On 4/18/2018 10:07 PM, Michael S. Tsirkin wrote:
On Wed, Apr 18, 2018 at 10:00:51PM -0700, Samudrala, Sridhar wrote:
On 4/18/2018 9:41 PM, Michael S. Tsirkin wrote:
On Wed, Apr 18, 2018 at 04:33:34PM -0700, Samudrala, Sridhar wrote:
On 4/17/2018 5:26 PM, Siwei Liu wrote:
I ran this with a few folks offline and gathered some good feedbacks
that I'd like to share thus revive the discussion.

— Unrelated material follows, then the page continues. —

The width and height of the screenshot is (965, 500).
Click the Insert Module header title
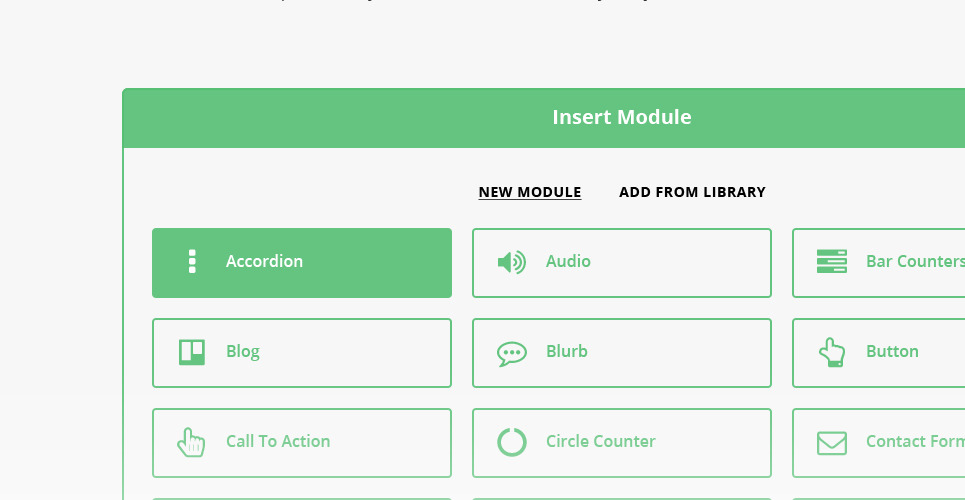pyautogui.click(x=622, y=118)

First of all, as illustrated in the reply below, cloud service
providers require transparent live migration. Specifically, the main
target of our case is to support SR-IOV live migration via kernel
upgrade while keeping the userspace of old distros unmodified. If it's
because this use case is not appealing enough for the mainline to
adopt, I will shut up and not continue discussing, although
technically it's entirely possible (and there's precedent in other
implementation) to do so to benefit any cloud service providers.
If it's just the implementation of hiding netdev itself needs to be
improved, such as implementing it as attribute flag or adding linkdump
API, that's completely fine and we can look into that. However, the
specific issue needs to be undestood beforehand is to make transparent
SR-IOV to be able to take over the name (so inherit all the configs)
from the lower netdev, which needs some games with uevents and name
space reservation. So far I don't think it's been well discussed.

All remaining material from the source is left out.